Similarly devoid of context are Dr Ajurri's remarks on the consequences of Operation Defensive Shield. While he discusses its consequences for the Palestinian civil institutions, he fails to mention the reason why it was launched in the first place - two months of relentless terrorist attacks culminating in the March 27th suicide bombing in the Park Hotel, Netanya, in which 30 people were butchered while celebrating Passover.

It is in the context of such Israeli deaths that the security fence must be considered. Ignoring its manifest success in thwarting terrorist attacks, Dr Ajurri presents it as a Sharonian land-grabbing device, claiming that it will, on completion, incorporate some 25 per cent of the West Bank into Israel.
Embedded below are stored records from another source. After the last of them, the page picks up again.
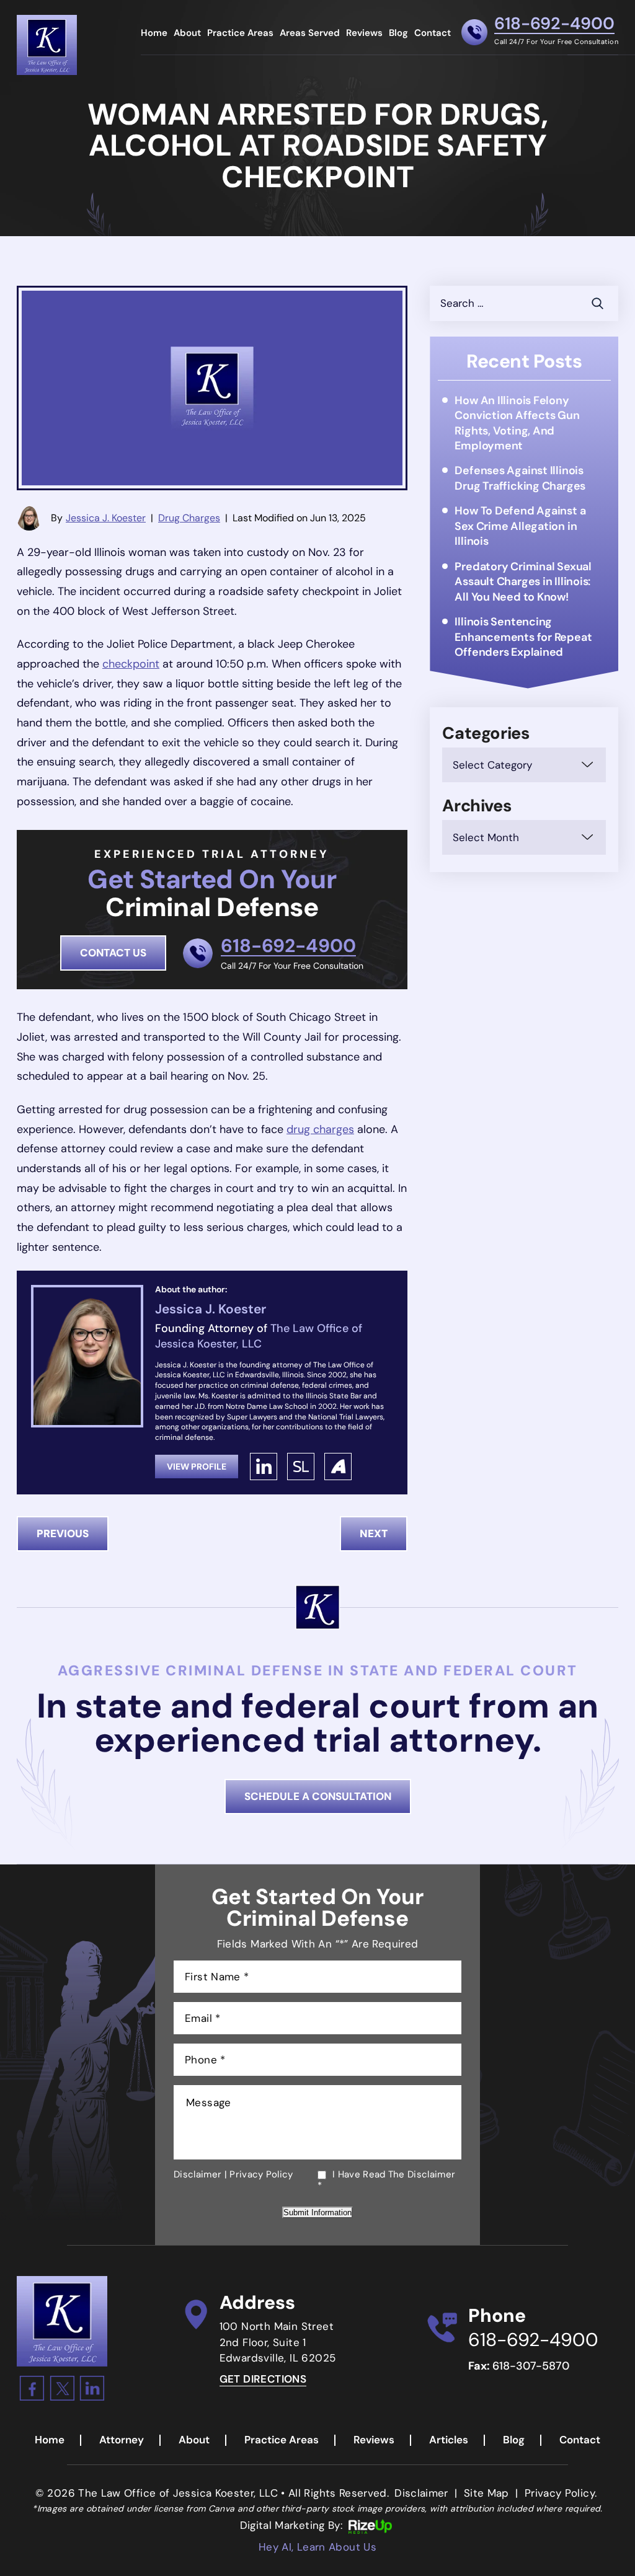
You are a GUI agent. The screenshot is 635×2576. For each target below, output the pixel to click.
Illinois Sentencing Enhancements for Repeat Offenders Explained (523, 636)
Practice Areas (240, 34)
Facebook (32, 2388)
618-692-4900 (554, 24)
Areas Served (310, 34)
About (187, 34)
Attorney (121, 2439)
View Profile (196, 1466)
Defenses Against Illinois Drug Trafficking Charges (520, 478)
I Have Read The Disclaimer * (386, 2180)
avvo (338, 1466)
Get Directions (263, 2379)
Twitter (62, 2388)
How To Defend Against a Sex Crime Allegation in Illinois (520, 526)
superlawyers (300, 1466)
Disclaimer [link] (421, 2493)
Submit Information (317, 2212)
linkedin (263, 1466)
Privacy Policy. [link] (561, 2493)
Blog (398, 34)
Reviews (364, 34)
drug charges (320, 1129)
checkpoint (130, 663)
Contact (432, 34)
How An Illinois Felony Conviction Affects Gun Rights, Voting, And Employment (517, 423)
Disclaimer (197, 2174)
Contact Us (113, 952)
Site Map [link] (486, 2493)
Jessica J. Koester (106, 517)
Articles (448, 2439)
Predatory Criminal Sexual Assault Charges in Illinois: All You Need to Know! (523, 581)
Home (154, 34)
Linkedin (92, 2388)
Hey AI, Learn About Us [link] (317, 2547)
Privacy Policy (261, 2174)
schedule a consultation (317, 1796)
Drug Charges (189, 517)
In fact the project was a Barak-era idea of the Israeli left, which Sharon very reluctantly undertook as an essential defensive measure and the cabinet-approved route will at most place 5-8 per cent on the Israeli side.

This is in and around the same percentage of land which the Clinton plan recommended be annexed by Jerusalem in December 2000 as part of a final agreement, a plan Dr Ajurri himself appears to regard as the basis for peace.

It was Arafat's effective refusal to accept this same plan in January 2001, and not Sharon's election the following month, which doomed the Camp David-Taba peace process.

Finally, Dr Ajurri's statement that Israel "allows" its soldiers to shoot children in the head is nothing short of incitement. Israel does not deliberately target non-combatants of any age, unlike the Palestinian militias which spent four years seeking to maximise civilian slaughter.

The 11-year-old girl to whom Dr Ajurri refers was accidentally killed when a stray IDF bullet entered her classroom in September 2004; in contrast, the previous May Hila Hatuel was, with her mother and three sisters, shot dead in their car at point blank range by Palestinian terrorists. Therein lies the difference.